TRANSFERÊNCIAS DE ATIVOS AVANÇA
Outra promessa, a prioridade à pesquisa e desenvolvimento tecnológico anunciada no documento já se despedaçou: quando assumiu, Michel Temer acabou com o Ministério da Ciência e Tecnologia, que funciona hoje dentro do Ministério das Comunicações. O corte de 44% no orçamento do setor foi assunto até mesmo da prestigiada revista científica “Nature”.

Um ponto que avança é a transferência de ativos do governo e concessões para a iniciativa privada, principalmente nas áreas de infraestrutura e de logística. A importância que o governo dá a esse ponto do documento é tamanha que a responsabilidade ficou com o próprio idealizador do manifesto, Moreira Franco. O ministro já levou a cabo a concessão de quatro aeroportos, processo que rendeu R$ 3,7 bilhões aos cofres federais.

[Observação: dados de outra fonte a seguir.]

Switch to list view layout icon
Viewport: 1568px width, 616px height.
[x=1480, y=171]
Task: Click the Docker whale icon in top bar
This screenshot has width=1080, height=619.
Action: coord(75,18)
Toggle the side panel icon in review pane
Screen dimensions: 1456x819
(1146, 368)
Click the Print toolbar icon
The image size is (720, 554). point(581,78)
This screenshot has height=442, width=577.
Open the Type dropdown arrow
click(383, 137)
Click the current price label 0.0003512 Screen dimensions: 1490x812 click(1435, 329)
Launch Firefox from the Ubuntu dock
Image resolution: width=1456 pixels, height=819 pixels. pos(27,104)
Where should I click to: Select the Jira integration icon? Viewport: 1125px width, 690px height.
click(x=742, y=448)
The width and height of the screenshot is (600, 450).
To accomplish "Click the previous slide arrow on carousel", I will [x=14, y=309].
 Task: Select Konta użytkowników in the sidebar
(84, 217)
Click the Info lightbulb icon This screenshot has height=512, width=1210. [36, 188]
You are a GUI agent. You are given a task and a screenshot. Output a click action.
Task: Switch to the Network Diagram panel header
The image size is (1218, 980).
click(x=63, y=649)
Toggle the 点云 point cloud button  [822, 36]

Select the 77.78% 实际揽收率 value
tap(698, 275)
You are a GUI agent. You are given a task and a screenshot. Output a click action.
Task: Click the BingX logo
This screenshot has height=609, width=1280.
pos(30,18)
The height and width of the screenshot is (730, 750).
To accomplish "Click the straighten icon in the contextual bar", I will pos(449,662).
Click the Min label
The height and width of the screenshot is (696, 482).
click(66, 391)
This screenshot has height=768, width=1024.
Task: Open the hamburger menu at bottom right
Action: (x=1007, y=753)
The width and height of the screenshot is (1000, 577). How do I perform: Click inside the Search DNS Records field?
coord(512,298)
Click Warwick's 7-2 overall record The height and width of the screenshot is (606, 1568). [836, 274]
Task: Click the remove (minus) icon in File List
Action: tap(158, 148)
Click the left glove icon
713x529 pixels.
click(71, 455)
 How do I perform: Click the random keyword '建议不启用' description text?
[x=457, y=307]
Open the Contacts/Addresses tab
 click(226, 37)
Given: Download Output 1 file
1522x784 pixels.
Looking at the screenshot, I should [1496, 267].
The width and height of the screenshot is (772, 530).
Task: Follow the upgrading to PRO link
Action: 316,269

Moreira Franco iniciou no governo na obscura secretaria do Programa de Parcerias de Investimentos, criada por Michel Temer exatamente para aproximar o governo da iniciativa privada. A promoção para o título de ministro veio posteriormente — sob acusações de que o gesto servia para obter foro privilegiado. É esperado que o nome do ministro apareça na lista de inquéritos entregue pelo procurador-geral da República, Rodrigo Janot, que deve causar mais tremores na estrutura da ponte.